Stored data
▶

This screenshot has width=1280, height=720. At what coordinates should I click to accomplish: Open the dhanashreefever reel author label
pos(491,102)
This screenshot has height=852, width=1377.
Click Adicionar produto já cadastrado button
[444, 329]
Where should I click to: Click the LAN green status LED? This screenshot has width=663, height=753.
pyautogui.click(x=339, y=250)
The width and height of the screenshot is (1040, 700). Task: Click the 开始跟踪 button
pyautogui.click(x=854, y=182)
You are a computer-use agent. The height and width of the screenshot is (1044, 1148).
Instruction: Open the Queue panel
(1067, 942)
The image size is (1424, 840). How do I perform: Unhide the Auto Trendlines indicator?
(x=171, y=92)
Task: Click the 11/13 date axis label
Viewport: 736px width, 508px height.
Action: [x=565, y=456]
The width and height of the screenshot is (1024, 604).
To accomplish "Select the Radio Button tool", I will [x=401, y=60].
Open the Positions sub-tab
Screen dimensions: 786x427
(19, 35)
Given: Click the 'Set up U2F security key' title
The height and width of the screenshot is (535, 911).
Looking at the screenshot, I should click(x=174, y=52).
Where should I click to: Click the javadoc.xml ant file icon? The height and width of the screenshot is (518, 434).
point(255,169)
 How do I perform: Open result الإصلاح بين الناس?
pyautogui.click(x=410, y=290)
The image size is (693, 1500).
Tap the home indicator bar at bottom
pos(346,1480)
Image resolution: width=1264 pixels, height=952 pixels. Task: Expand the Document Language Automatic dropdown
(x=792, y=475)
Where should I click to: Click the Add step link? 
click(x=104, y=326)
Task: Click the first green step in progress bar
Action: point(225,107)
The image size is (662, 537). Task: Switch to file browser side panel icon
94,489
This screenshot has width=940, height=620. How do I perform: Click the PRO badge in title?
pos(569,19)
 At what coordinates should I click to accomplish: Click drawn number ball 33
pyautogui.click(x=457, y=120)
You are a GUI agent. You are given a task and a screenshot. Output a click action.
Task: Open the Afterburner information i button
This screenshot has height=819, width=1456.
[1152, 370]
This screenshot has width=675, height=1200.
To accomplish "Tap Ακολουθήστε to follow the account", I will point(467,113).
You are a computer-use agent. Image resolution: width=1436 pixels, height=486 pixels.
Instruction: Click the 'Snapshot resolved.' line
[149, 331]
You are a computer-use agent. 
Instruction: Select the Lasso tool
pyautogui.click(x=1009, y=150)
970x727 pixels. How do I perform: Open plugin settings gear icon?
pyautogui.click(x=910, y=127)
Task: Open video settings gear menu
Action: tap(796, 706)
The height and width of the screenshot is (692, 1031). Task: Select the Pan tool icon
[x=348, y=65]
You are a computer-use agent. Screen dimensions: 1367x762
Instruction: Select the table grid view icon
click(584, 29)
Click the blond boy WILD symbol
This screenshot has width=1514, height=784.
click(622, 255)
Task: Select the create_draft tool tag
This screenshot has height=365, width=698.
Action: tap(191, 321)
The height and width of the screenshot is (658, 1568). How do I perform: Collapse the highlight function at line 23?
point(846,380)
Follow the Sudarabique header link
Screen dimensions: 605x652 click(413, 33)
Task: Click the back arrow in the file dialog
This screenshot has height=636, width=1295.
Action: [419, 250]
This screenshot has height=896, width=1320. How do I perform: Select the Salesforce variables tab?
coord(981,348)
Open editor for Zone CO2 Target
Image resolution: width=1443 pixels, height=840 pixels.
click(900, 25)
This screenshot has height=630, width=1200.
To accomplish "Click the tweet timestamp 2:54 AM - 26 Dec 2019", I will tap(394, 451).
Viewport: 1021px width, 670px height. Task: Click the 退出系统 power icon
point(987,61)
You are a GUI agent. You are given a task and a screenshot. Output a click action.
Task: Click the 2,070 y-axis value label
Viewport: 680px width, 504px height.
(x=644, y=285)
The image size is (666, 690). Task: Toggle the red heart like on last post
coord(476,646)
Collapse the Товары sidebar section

◀

Only the lines with "will" are needed; find them in the records and copy each one.

SOLUTION
To accomplish "Select the Radio Button tool", I will [x=401, y=60].
To accomplish "Tap Ακολουθήστε to follow the account", I will point(467,113).
To accomplish "Click the tweet timestamp 2:54 AM - 26 Dec 2019", I will tap(394, 451).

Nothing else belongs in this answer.